В полный голос сформулированная московским митрополитом Макарием (умершим в 1563 г.) идея о перенесении высшей духовной православной власти из Киева в Суздаль и Владимир, а затем в Москву уже прорастала во времена Ивана Калиты, в первой половине XIV в. Она стала потом синонимом политической гегемонии Москвы над всеми землями Slaviae Orthodoxae и интегральной частью российской имперской идеи как Ивана IV, так и Петра I. Концепция о единстве Великой, Малой и Белой Руси получила сильнейшую поддержку в 1674 г., когда в типографии Киево-Печерской лавры был издан «Синопсис, или Краткое описание о начале русского народа» Иннокентия Гизеля, выдержавший около 30 изданий до конца XVIII в.13 Разве не Киев упоминался на втором месте после Москвы в перечне титулов Екатерины II и в преамбулах к ее указам? Разве название «Россия» не вытеснило полностью «Русь», как это не раз бывало у предшественников Екатерины? Разве известной «Жалованной грамотой дворянству» 1785 г., к которой мы еще не раз будем обращаться, не объявлялось уже будто бы о присоединении Правобережной Украины с Киевской губернией к империи еще до того, как это стало окончательным фактом, поскольку этот известный документ открывается словами: «Божиею поспешествующею милостию, Мы, Екатерина Вторая, Императрица и Самодержица Всероссийская, Московская, Киевская, Владимирская, Новгородская и т.д.»14?

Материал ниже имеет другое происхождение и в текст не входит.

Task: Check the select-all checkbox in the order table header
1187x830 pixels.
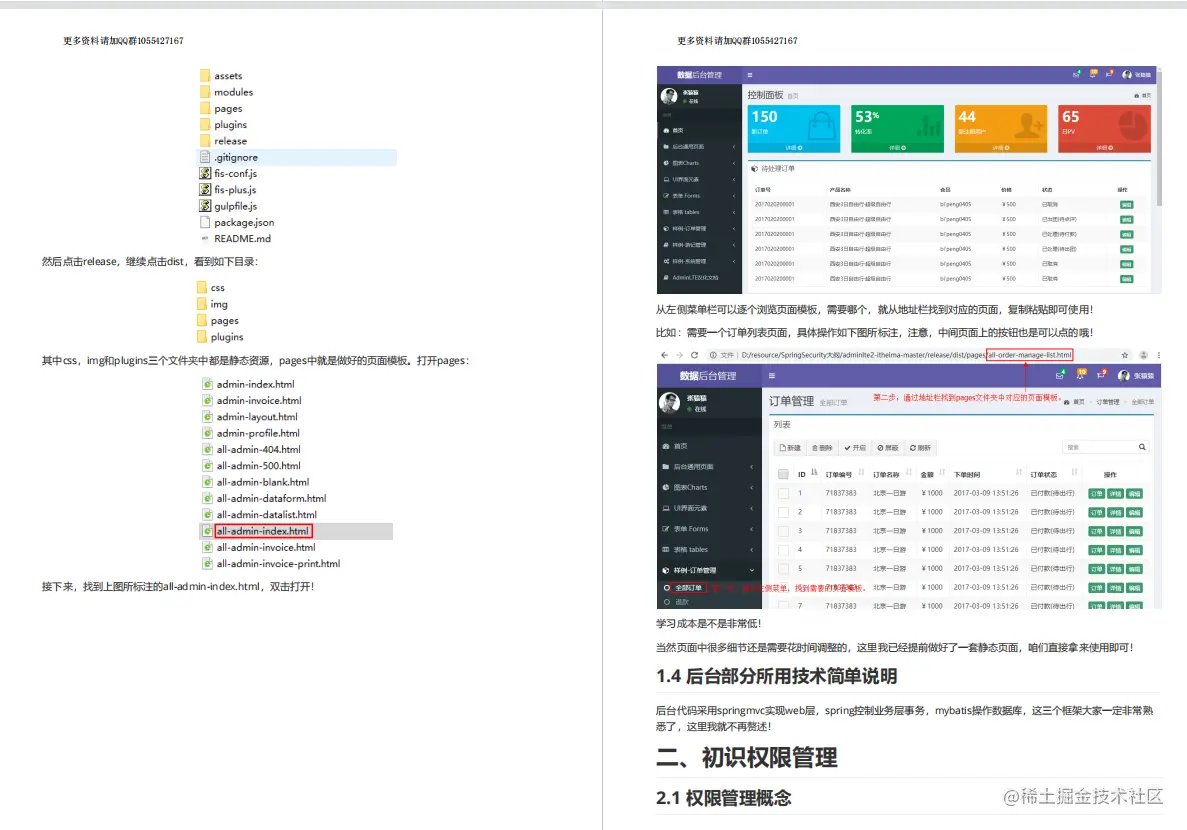Action: point(783,474)
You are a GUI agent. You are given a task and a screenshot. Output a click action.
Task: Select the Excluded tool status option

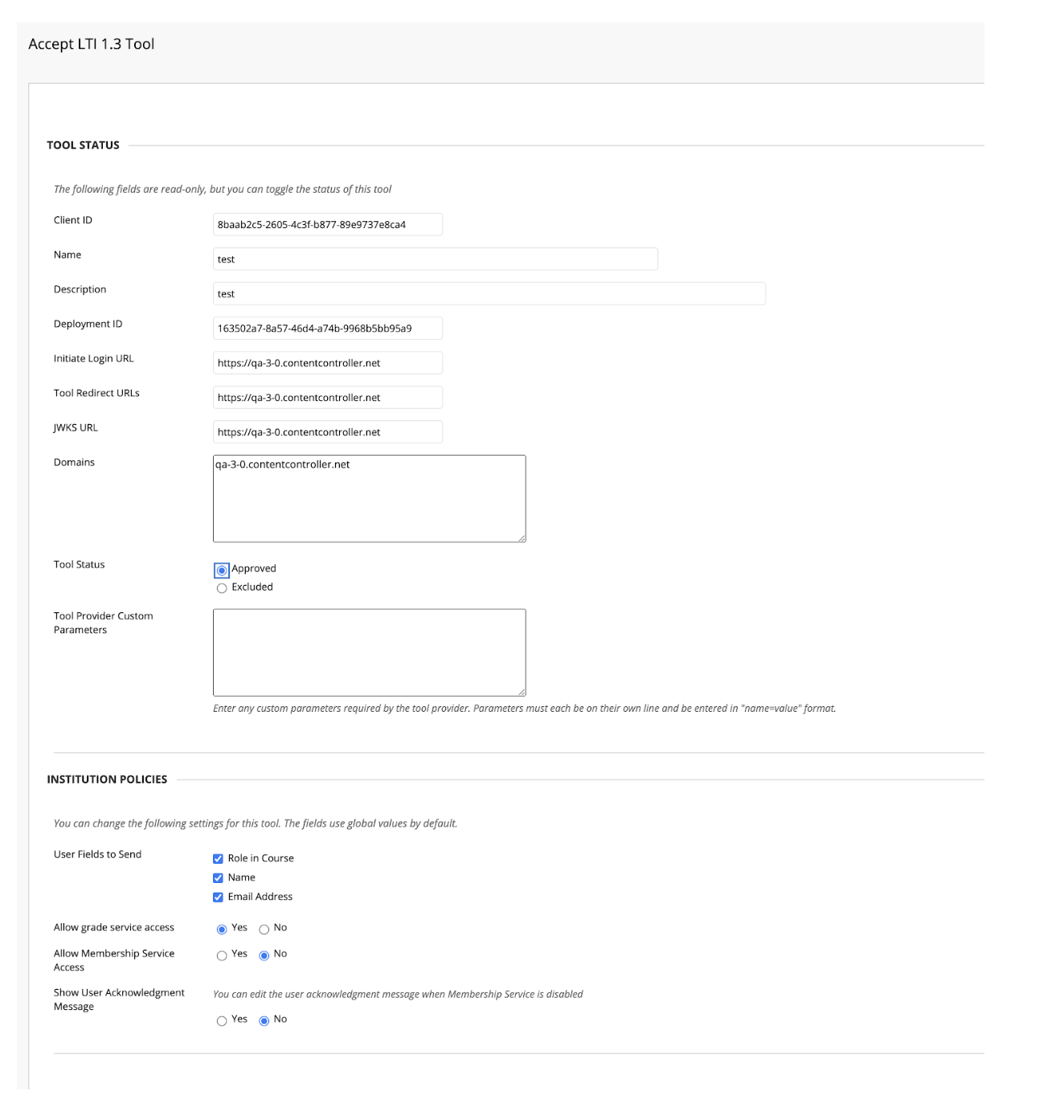point(222,588)
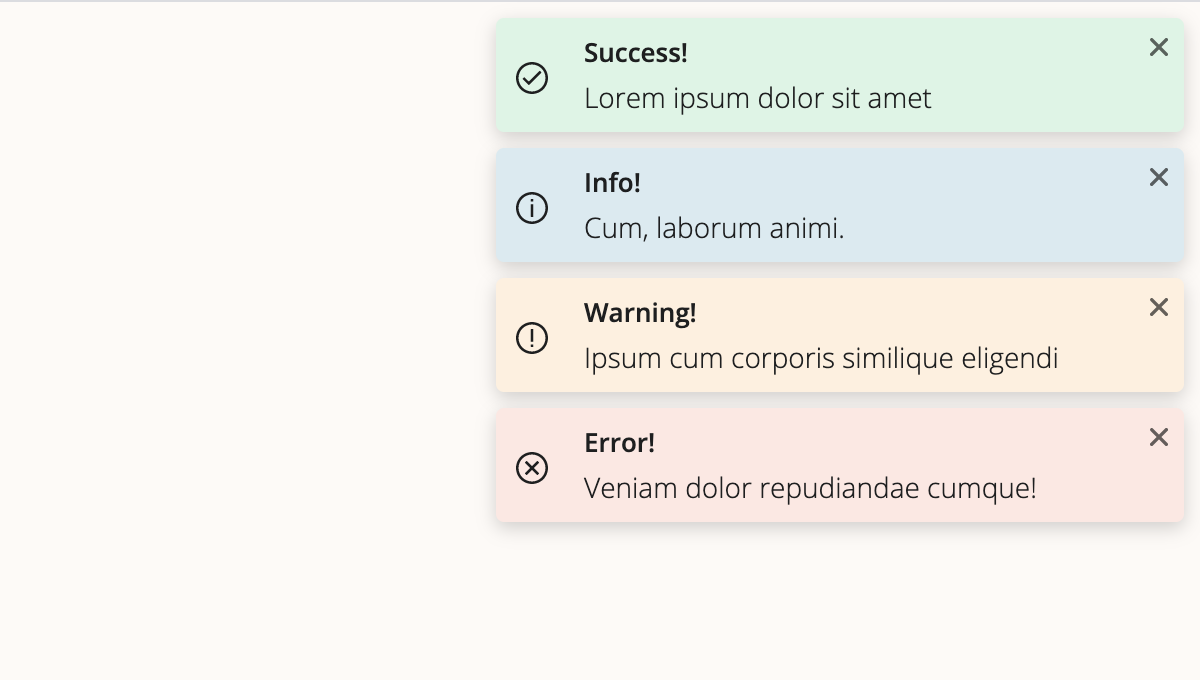Click the info circle icon

point(532,208)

После второго раздела Польши у князя Четвертинского, верного слуги Екатерины II, возникло опрометчивое желание поселиться в Варшаве. Однако он не успел вволю насладиться новым титулом статского советника Российской империи, будучи повешен «взбунтовавшейся чернью» во время восстания Костюшко. Интеграция же его семьи, сбежавшей поспешно в Петербург, может служить примером милостей, которыми императрица осыпала преданных ей людей и влияние которых в данном случае имело более устойчивый характер, чем тех, что ниспали на князя А. Чарторыйского. Если вдове Четвертинского императрица пожаловала имение с 1,5 тыс. крепостных душ в Гродненской губернии, то перед его сыном Борисом (какое прекрасное православное имя!) была открыта военная карьера, дочерей же ждали не только выгодные партии. Их красота, которую не могли не отметить мемуаристы того времени, привлекла внимание высокопоставленных ценителей еще тогда, когда сестры были фрейлинами императрицы. Младшая дочь Четвертинского, Мария, родившаяся в 1789 г., стала женой камергера Дмитрия Нарышкина, богатого землевладельца, имения которого насчитывали 25 тыс. душ, и достаточно быстро понравилась юному Александру, который в то время еще не был царем. Их связь с небольшими перерывами длилась до 1825 г., т.е. до самой смерти императора. Нельзя исключить, что эти взаимоотношения были одной из причин проявления симпатий Александра I к Польше. Об этой связи прекрасно знали в свете, у них родилось три дочери и сын. Правда, относительно одной из дочерей ходили слухи, что ее отцом был польский офицер Ожаровский, который, бросив Костюшко, перешел на царскую службу, став в 1826 г. генералом, а в 1841 г. – сенатором15.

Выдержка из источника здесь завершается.